*** Records to use ***

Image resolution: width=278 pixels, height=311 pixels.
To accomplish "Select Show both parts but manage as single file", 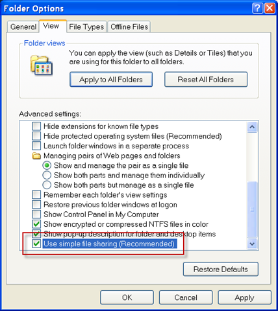I will click(x=47, y=185).
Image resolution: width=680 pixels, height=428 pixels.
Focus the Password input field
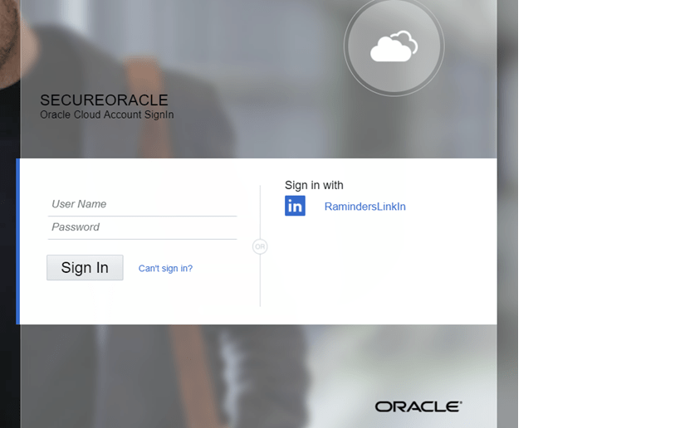click(142, 227)
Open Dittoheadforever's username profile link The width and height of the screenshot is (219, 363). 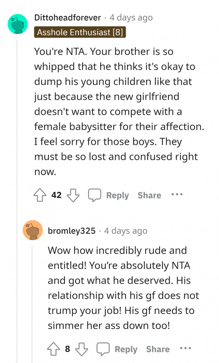(x=68, y=18)
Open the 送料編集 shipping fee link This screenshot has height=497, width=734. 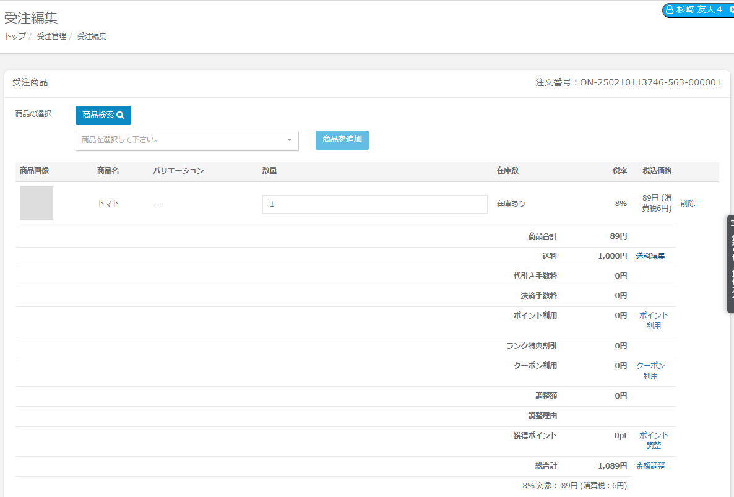650,256
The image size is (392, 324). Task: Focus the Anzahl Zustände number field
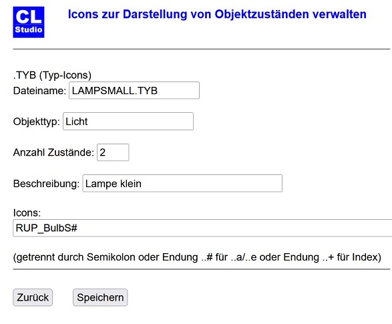pos(113,152)
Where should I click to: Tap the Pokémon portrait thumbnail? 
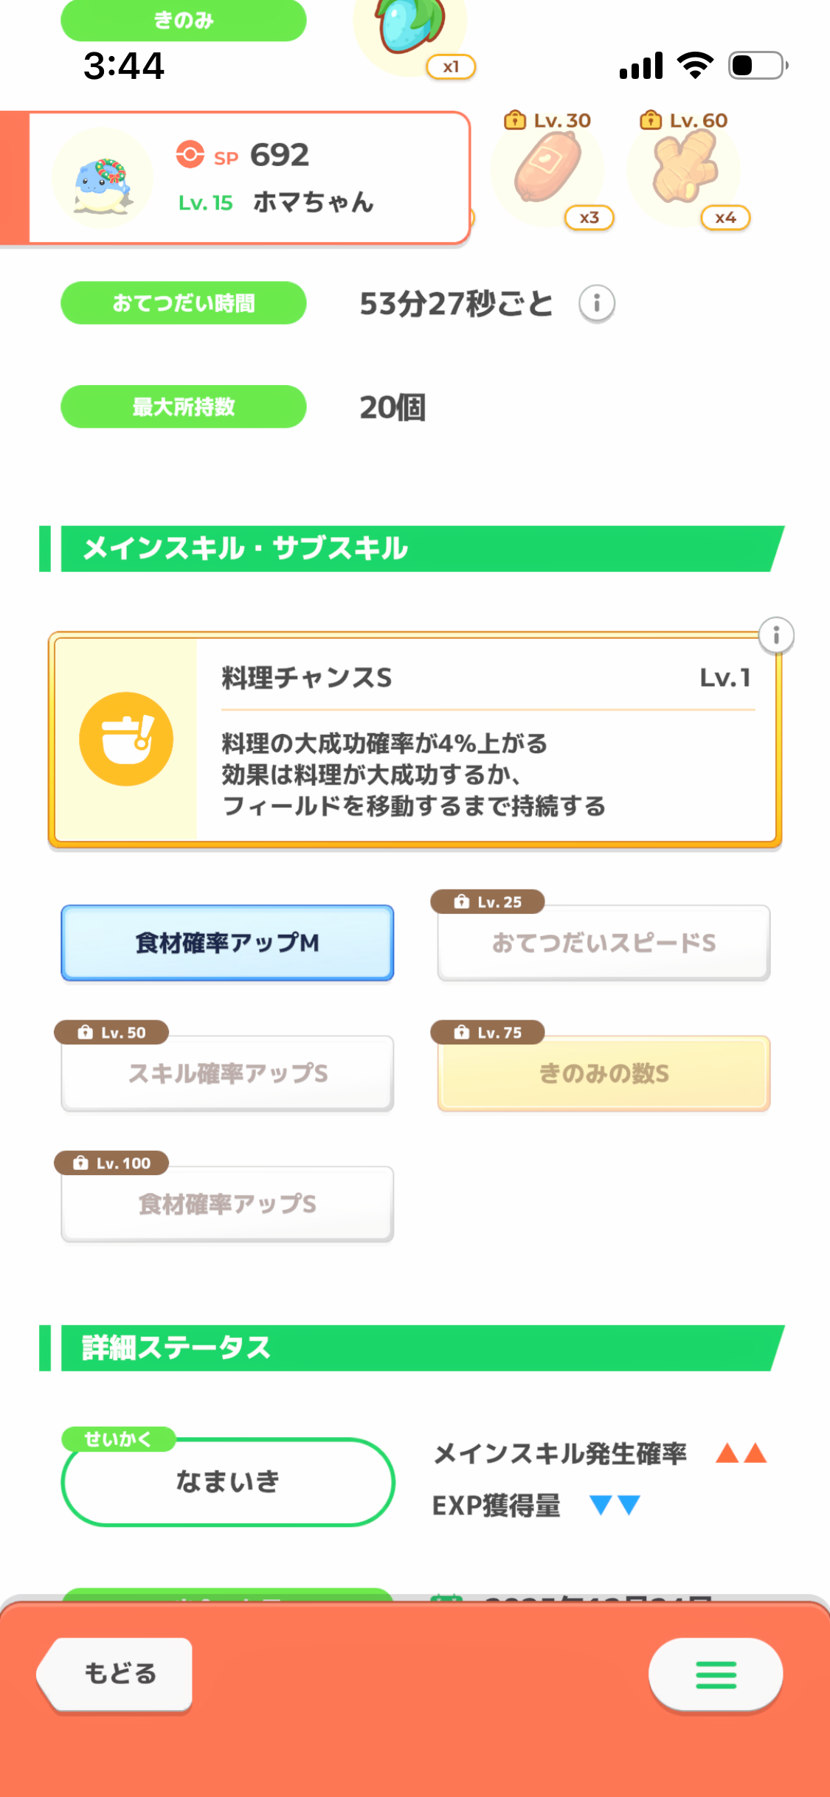[x=103, y=179]
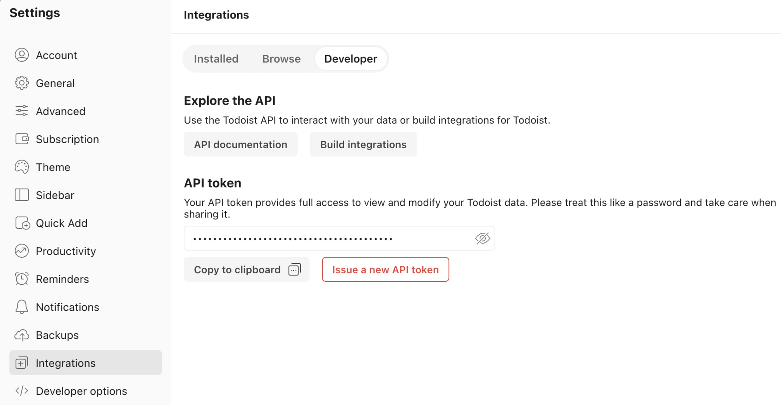Open Reminders settings
Screen dimensions: 781x405
(62, 279)
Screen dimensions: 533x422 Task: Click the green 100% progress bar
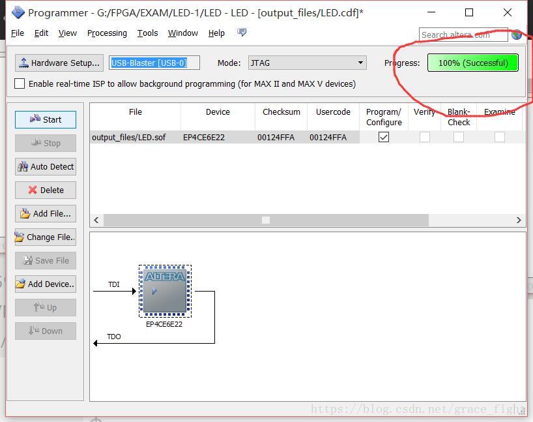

*** End of Records to use ***

Gather up, from the records above, each line where the word "pixels" appears.

--- Worked solution ---
Image resolution: width=278 pixels, height=311 pixels.
Image resolution: width=680 pixels, height=428 pixels.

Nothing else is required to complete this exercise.